THE EXERCISE: Copy out the listing below verbatim, from the line with "Where should I click to: Open the calendar picker" up to and including the line with "pyautogui.click(x=165, y=199)". Include no other lines.

::: RECORDS FOR PROCESSING

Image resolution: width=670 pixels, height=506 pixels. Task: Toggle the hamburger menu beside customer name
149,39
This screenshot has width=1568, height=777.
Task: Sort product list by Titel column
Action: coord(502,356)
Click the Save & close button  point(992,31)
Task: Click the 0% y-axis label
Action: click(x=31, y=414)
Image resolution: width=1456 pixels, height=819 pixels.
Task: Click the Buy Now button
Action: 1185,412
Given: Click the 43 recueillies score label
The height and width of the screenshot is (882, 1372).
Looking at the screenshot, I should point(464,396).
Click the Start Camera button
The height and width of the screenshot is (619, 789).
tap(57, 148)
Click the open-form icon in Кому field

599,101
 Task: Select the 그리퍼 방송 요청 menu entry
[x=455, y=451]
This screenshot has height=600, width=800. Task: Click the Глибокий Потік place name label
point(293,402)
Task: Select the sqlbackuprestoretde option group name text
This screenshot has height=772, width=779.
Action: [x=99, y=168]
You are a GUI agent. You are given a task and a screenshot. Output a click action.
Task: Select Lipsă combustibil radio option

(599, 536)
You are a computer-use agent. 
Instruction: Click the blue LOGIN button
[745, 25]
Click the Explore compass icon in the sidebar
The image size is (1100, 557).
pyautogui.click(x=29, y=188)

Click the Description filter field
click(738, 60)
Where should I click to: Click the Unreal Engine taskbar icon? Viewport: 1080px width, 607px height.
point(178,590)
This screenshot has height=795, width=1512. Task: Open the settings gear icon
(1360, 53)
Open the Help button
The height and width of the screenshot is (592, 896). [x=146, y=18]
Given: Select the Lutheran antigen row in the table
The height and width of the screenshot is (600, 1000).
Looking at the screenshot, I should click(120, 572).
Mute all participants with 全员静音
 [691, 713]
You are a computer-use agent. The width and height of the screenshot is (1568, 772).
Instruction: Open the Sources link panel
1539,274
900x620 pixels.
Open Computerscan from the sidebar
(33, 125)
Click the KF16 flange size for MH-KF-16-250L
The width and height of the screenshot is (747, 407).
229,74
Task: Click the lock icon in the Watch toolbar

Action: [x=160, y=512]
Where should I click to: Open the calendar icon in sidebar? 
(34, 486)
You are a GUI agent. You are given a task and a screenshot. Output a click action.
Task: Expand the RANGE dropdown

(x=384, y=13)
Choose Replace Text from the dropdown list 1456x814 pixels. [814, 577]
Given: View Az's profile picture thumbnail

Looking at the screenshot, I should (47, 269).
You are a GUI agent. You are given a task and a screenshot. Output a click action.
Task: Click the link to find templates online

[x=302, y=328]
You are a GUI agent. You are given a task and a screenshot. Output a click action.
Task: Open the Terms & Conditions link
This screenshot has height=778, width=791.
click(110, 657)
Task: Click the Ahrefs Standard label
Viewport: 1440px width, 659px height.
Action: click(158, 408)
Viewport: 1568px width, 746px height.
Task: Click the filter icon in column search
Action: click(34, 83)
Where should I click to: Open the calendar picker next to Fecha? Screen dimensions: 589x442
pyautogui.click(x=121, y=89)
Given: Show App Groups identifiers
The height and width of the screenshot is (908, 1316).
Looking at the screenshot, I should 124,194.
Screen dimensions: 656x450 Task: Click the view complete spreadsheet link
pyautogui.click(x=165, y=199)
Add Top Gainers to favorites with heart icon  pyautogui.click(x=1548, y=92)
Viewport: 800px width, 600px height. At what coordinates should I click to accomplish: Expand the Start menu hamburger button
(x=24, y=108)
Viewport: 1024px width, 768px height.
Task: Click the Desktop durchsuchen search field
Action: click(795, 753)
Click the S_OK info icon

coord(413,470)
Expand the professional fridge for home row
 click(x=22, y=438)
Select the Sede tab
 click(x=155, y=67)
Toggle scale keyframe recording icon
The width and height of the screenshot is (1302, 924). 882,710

::::::

FINAL RESULT:
Where should I click to: Open the calendar picker next to Fecha? Screen dimensions: 589x442
pyautogui.click(x=121, y=89)
Given: Show App Groups identifiers
The height and width of the screenshot is (908, 1316).
Looking at the screenshot, I should 124,194.
Screen dimensions: 656x450 Task: Click the view complete spreadsheet link
pyautogui.click(x=165, y=199)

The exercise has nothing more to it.